Christianity, like baseball, rewards patient devotees

The Christian faith, like the long-suffering fervour of some sports followers, requires persistence. Richard Cubie draws inspiration from United States baseball team, the Boston Red Sox.

In North America, October and the legendary autumn colours in New England, always anticipate the Major League Baseball play-offs and World Series games, lending raw excitement for people taking breath before a northern winter.

In Boston, up until 2004, this time of year assumed a particular resonance as the city and its occupants braced themselves for the Curse of the Bambino, and another year of disappointment.

Why? Because the Boston Red Sox had not won the World Series since 1918.

Some fans believed the Red Sox would never win again after their management had sold the hero of those World Series wins, Babe Ruth, to bitter rivals the New York Yankees.

Hence the demonstrable evil visited upon the Red Sox through the irretrievable Curse.

Decades of failure on the part of their team was clear and compelling evidence that something dark and supernatural was at work.

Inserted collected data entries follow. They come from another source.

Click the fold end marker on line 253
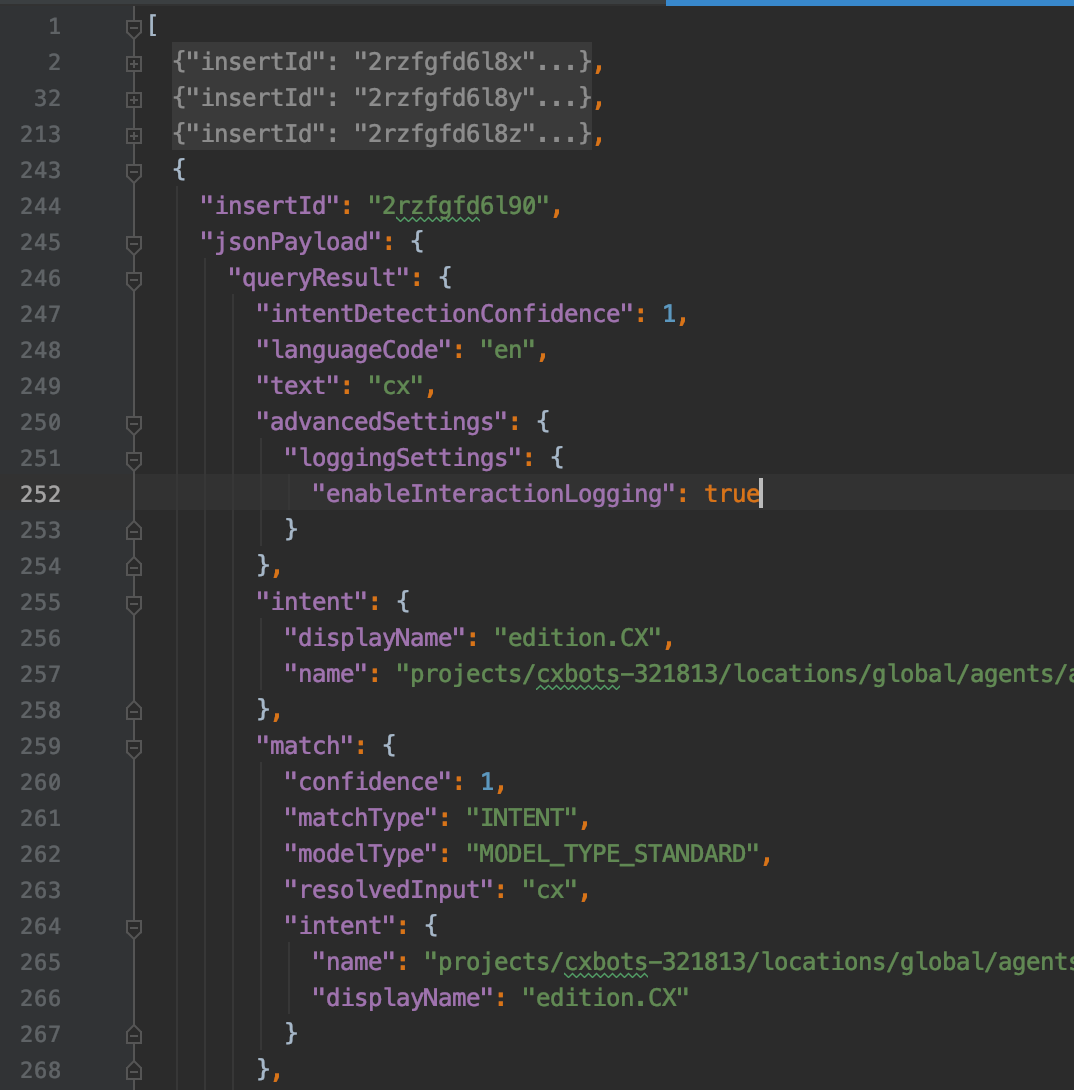 (x=133, y=531)
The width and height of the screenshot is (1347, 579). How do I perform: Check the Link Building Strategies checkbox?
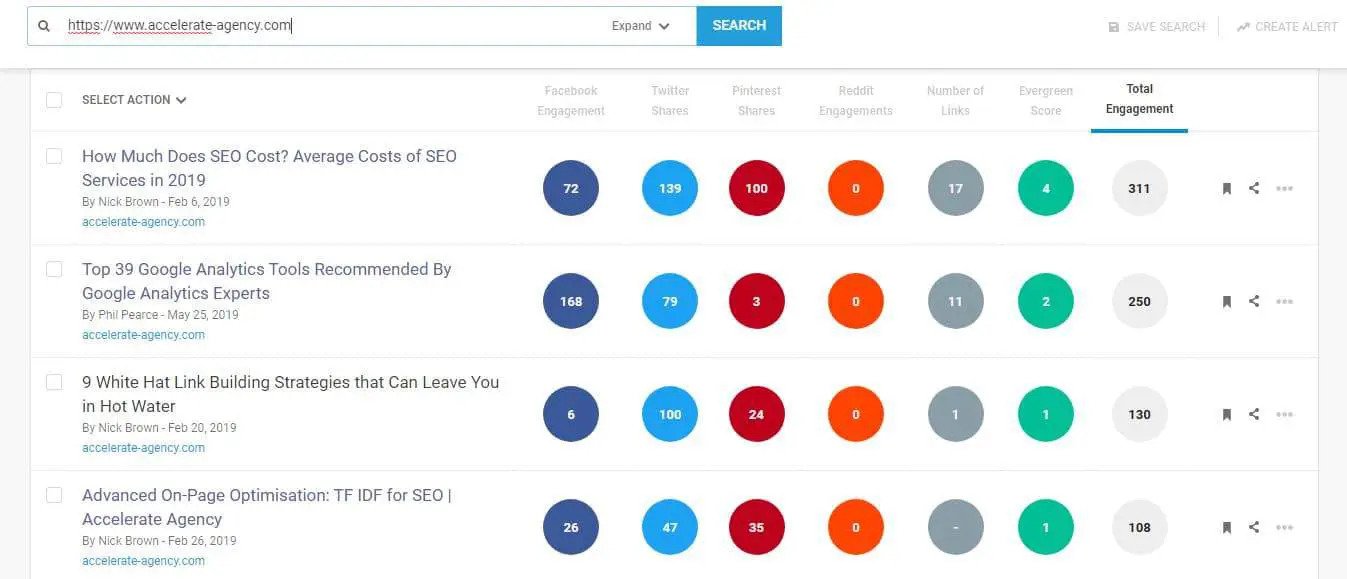54,382
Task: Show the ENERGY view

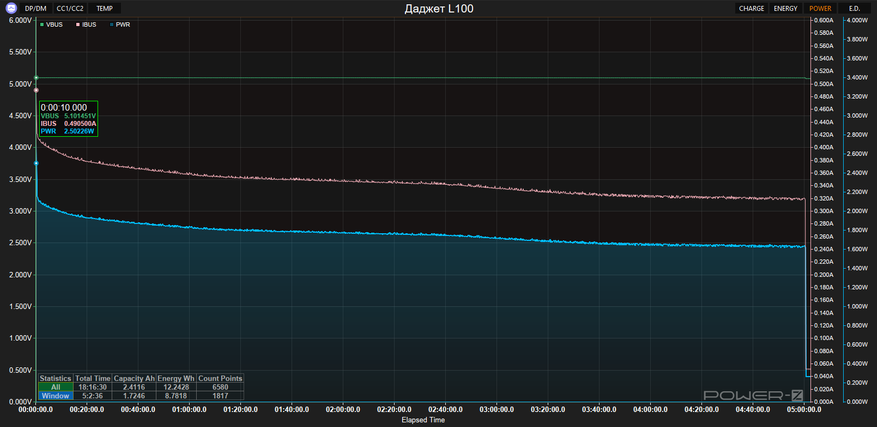Action: pos(786,8)
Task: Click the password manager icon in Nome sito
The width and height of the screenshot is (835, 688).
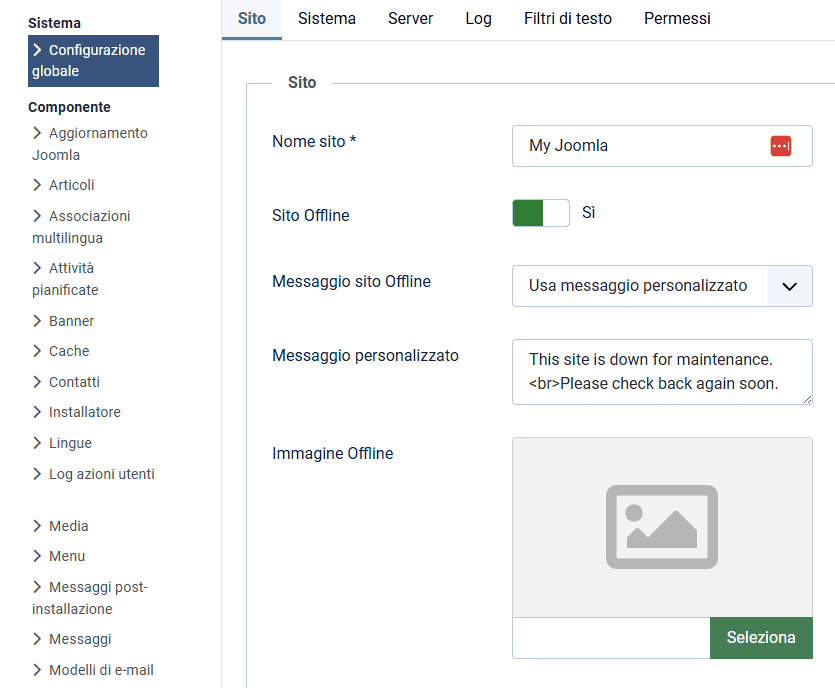Action: pos(780,146)
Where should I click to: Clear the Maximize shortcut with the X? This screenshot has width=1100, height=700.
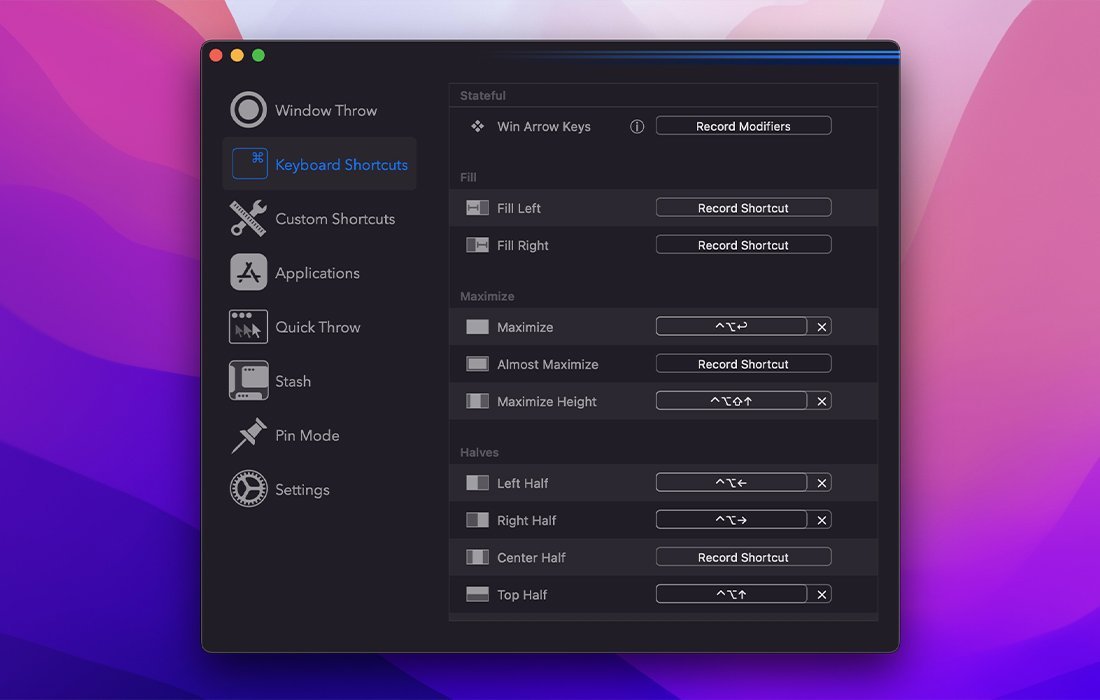[821, 326]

We should not underestimate the impact that Major League Baseball has on North American daily life.

It is completely intertwined and integrated into the psyche of all fans.

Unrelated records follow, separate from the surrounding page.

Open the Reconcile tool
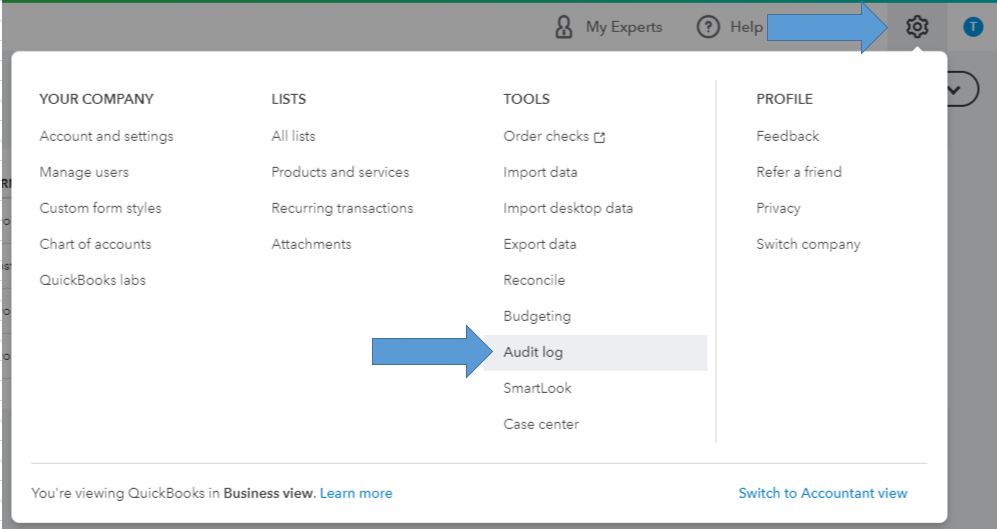Viewport: 997px width, 529px height. pos(534,280)
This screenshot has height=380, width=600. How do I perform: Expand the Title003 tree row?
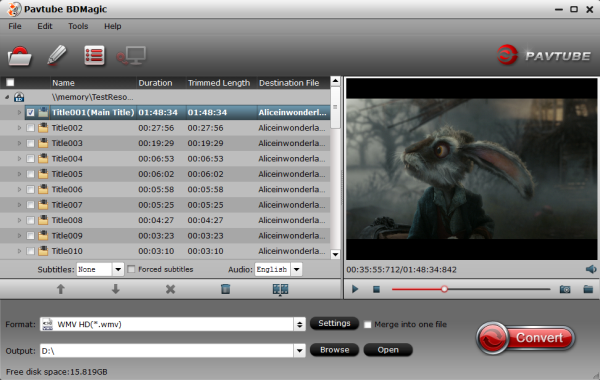[x=19, y=143]
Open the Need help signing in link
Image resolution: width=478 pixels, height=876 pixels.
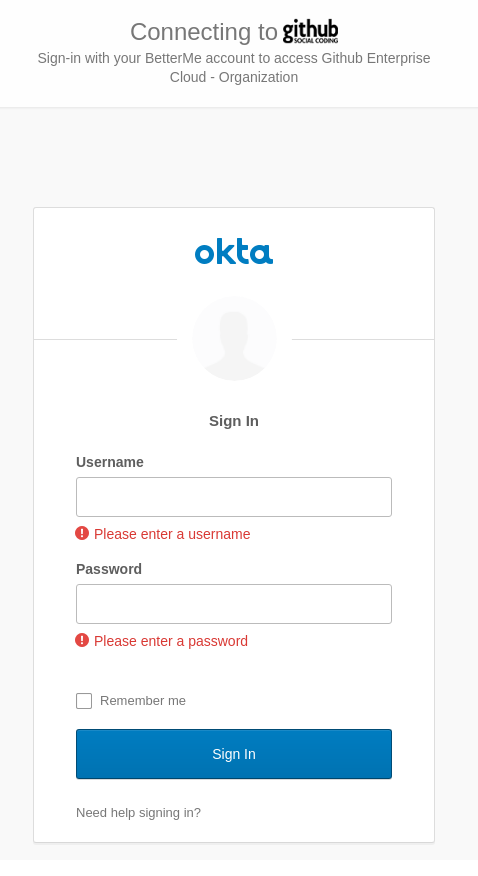138,812
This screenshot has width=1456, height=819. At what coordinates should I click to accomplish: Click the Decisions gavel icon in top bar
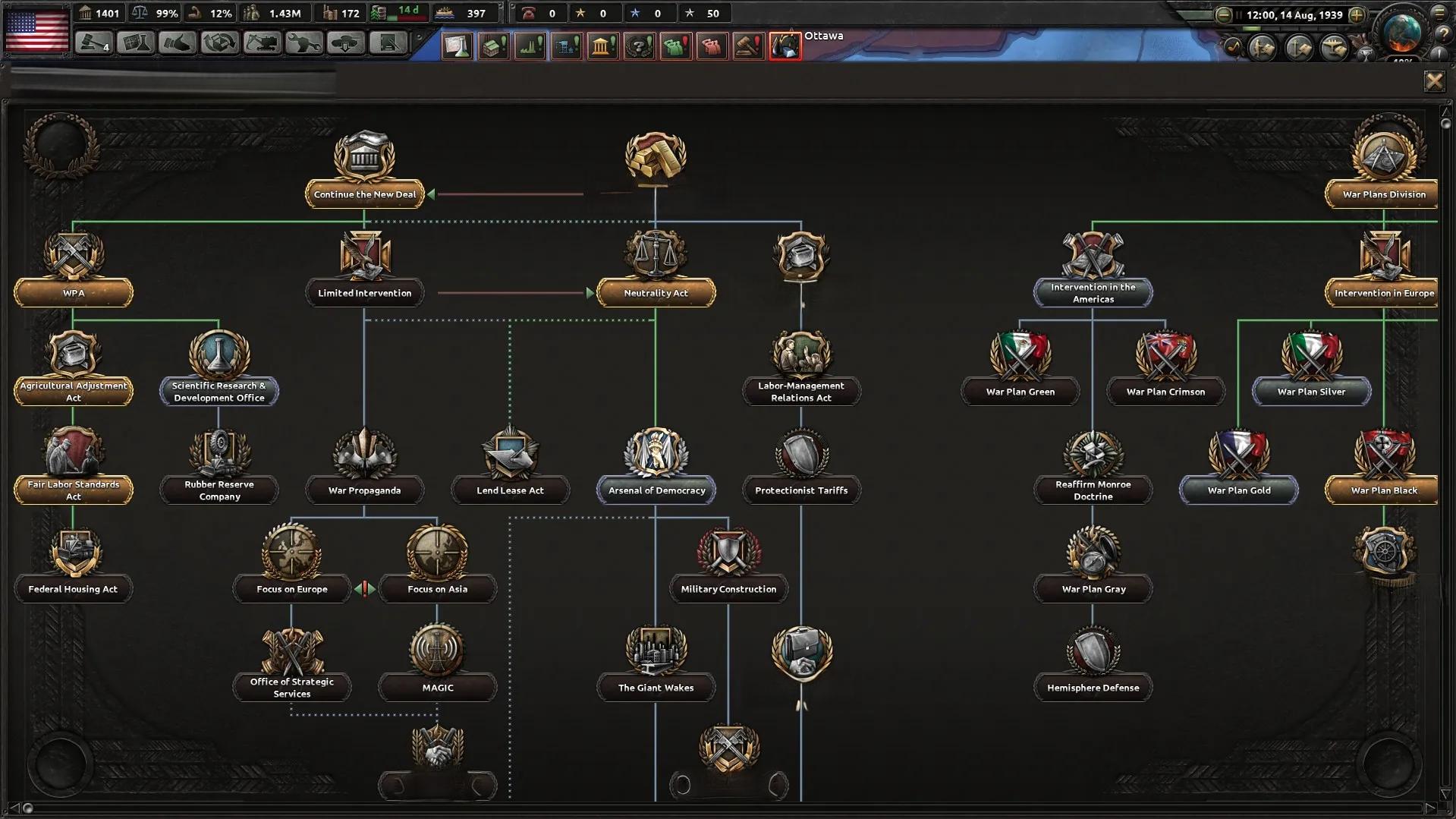[94, 43]
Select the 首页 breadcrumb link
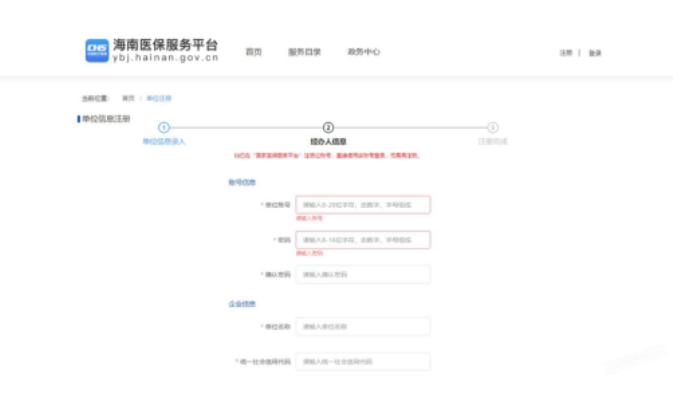The image size is (694, 419). click(128, 98)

I unashamedly claim to be one, having watched the Sox at Fenway Park many times over the past 15 years.

The total absorption with this sport is quite unlike the obsession with rugby here and the emotional surge that accompanies the periodic All Blacks internationals; baseball gets under your skin.

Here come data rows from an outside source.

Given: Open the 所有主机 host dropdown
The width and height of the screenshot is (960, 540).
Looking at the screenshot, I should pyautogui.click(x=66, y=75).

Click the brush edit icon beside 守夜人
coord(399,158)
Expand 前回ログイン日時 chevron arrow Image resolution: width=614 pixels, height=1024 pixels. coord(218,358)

In another area of daily life and human obsession, many of the great world religions and particularly the Christian faith have developed in such a way that their constructs are designed to get under your skin.

To hold Christian faith implies that God becomes all-present in every aspect of a Christian's daily life and thoughts - but for a Christian the season is never-ending.

That is one of the basic premises that a Christian accepts: that through the redemption of the sins of man, bought with His life by Jesus on the cross, a Christian can look forward to eternal life.

So why do many Christians display impatience? Why do so many Christians buy in to the assumption that all world problems will be solved, and evil eradicated, within the time span of their individual lives?

A number of commentators and correspondents to this paper have raised the philosophical dilemma as to why a loving God can allow evil to exist and allow acts of offensive and obscene brutality to happen to the people whom he created and loves.

The horror of evil acts and events perpetrated by people upon people are brought to us daily in image and word, but are inexplicable and should be preventable in terms of the fundamental humanitarian message embedded in the Bible.

I would suggest the widely held beliefs that God will defeat evil and a loving God would not allow evil to occur in the first place, miss the point.

That is, that nothing necessarily happens overnight, or this year or next year, or in my lifetime or your lifetime because we want it to be so.

In a world where immediate gratification has become the expectation of most people in advanced countries, we have translated this secular imperative into our spiritual expectations.

We have done so, as Christians, without firstly consulting the Bible.

The Bible, and particularly the New Testament, does not direct us to the expectation that God will be responsible for the free acts of will of individual people.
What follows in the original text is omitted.